Please rewrite the entries below as a JSON list of strings, one string per line and blank lines left out, starting with the line containing "Where should I" and going on through the line containing "click(x=885, y=91)".

Record list »
▼

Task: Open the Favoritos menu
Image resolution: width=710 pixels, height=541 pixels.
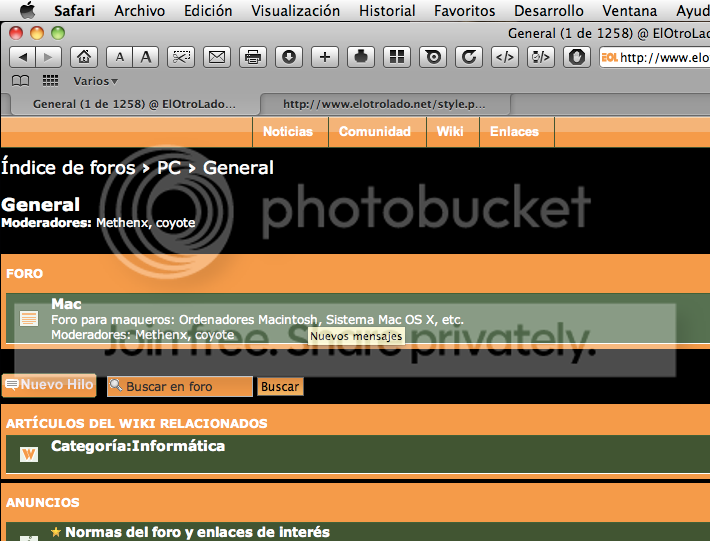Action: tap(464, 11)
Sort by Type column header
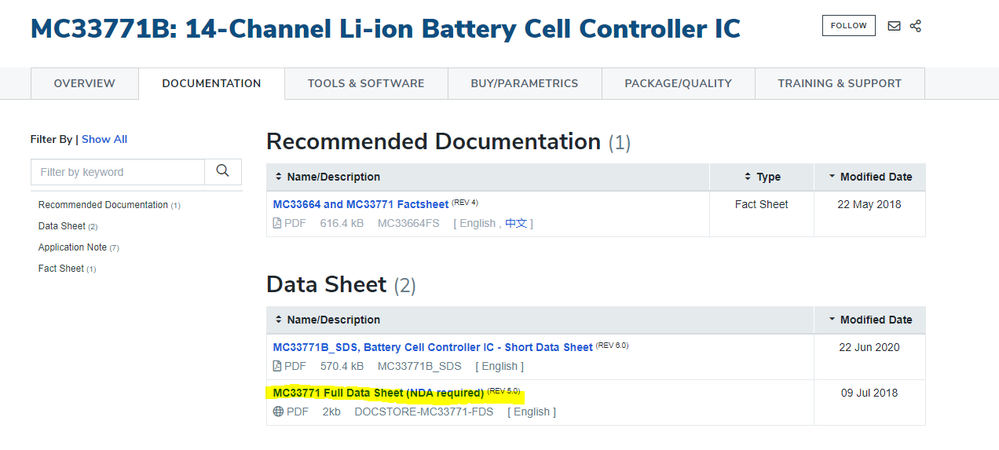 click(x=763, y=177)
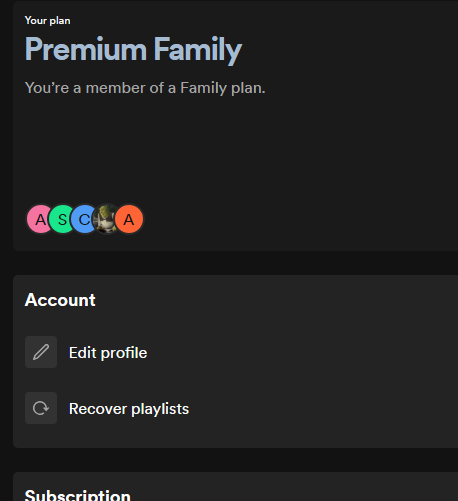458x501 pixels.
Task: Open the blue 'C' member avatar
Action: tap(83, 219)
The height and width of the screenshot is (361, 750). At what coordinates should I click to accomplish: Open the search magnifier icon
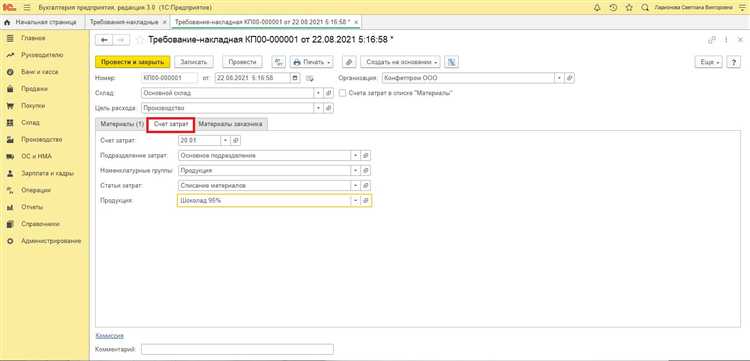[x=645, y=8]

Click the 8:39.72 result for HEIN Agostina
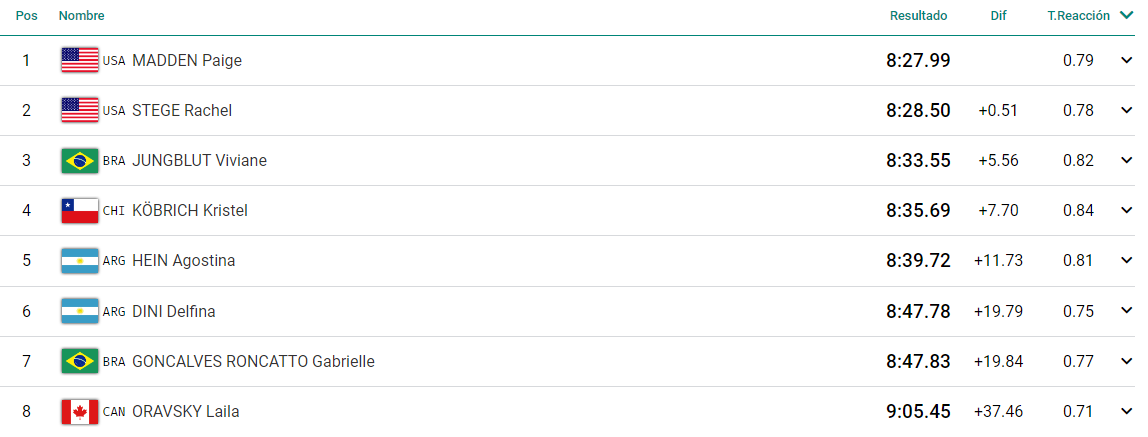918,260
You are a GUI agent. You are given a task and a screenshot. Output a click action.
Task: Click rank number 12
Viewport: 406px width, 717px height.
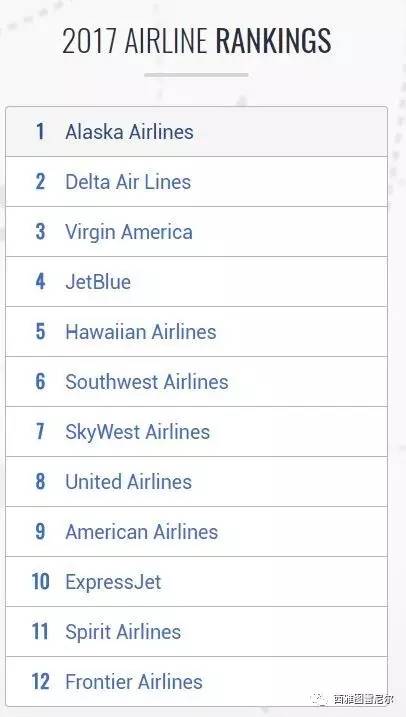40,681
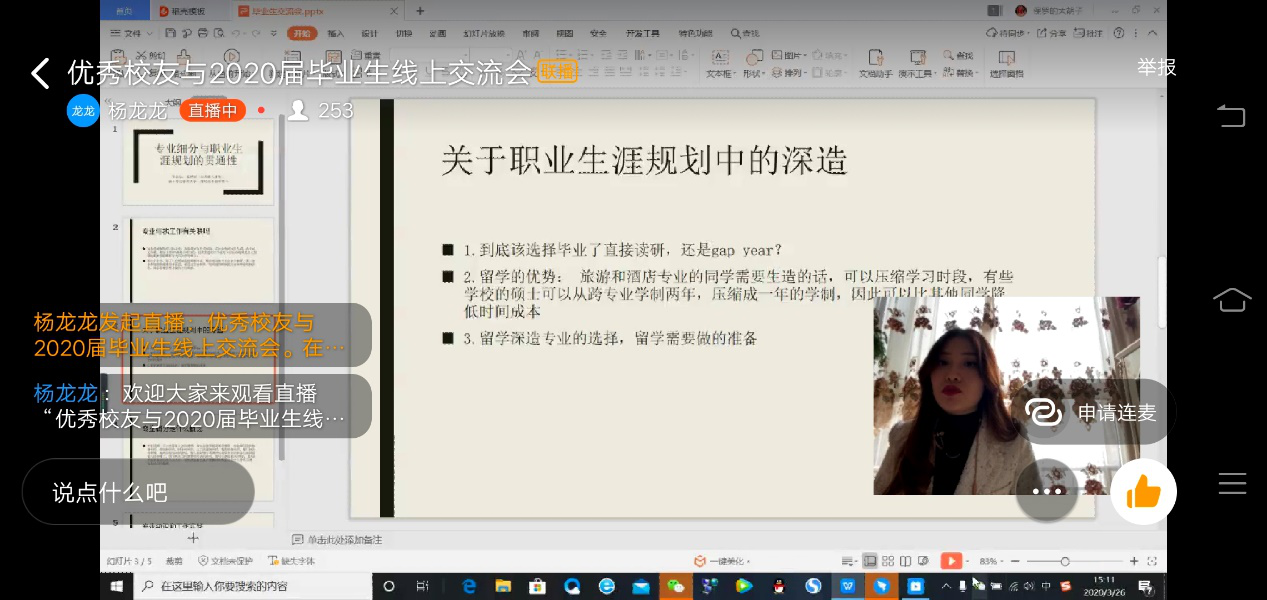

▲
▼

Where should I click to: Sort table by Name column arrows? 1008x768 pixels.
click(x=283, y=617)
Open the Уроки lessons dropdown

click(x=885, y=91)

▲
▼

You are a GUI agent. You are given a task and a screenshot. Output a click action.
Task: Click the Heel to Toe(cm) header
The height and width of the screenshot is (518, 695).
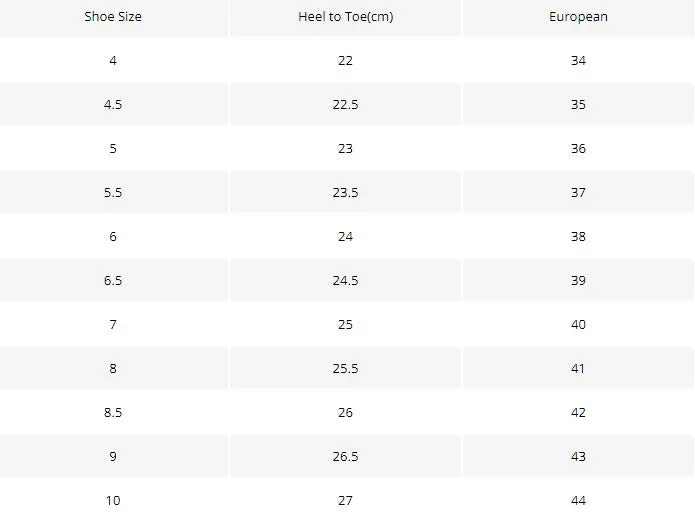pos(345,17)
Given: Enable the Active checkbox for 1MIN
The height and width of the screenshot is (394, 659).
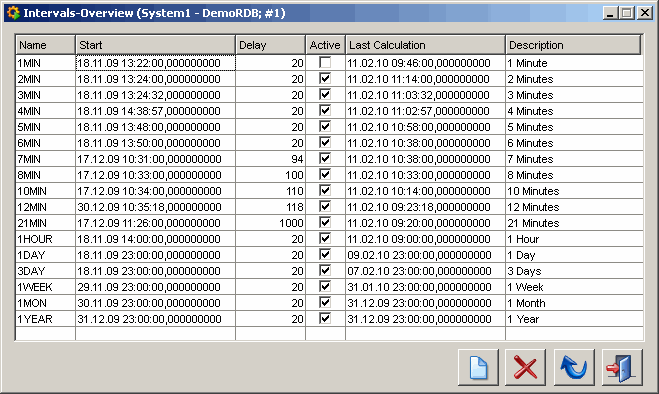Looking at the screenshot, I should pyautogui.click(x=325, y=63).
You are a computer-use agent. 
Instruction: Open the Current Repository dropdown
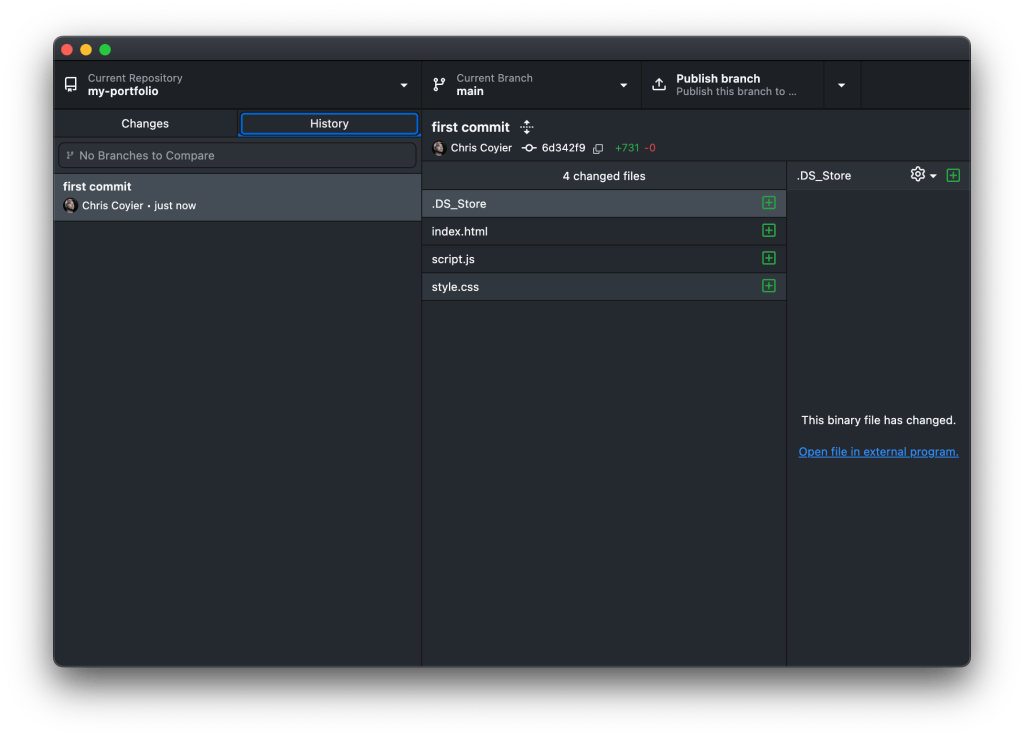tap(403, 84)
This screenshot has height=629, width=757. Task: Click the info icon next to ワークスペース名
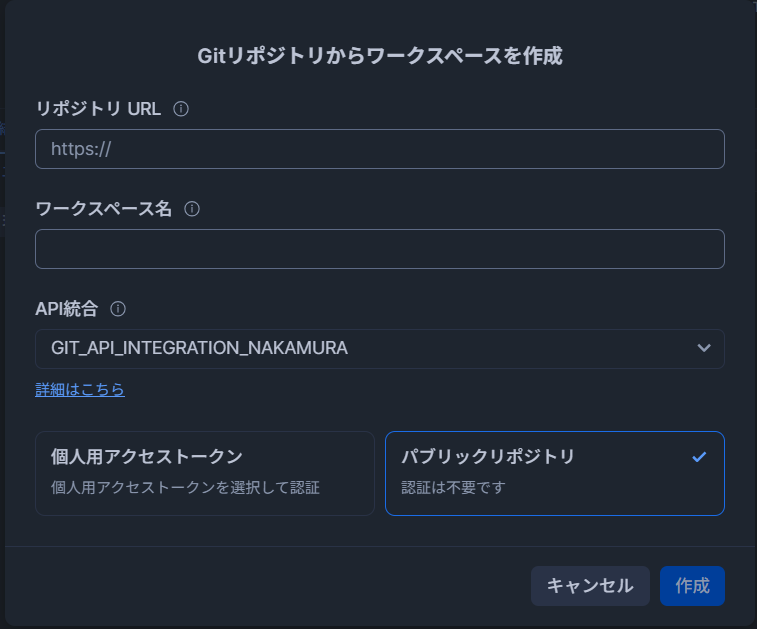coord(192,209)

▲

Solved problem »
[
  "Where should I click to: Sort table by Name column arrows? 1008x768 pixels.",
  "click(x=283, y=617)",
  "Open the Уроки lessons dropdown",
  "click(x=885, y=91)"
]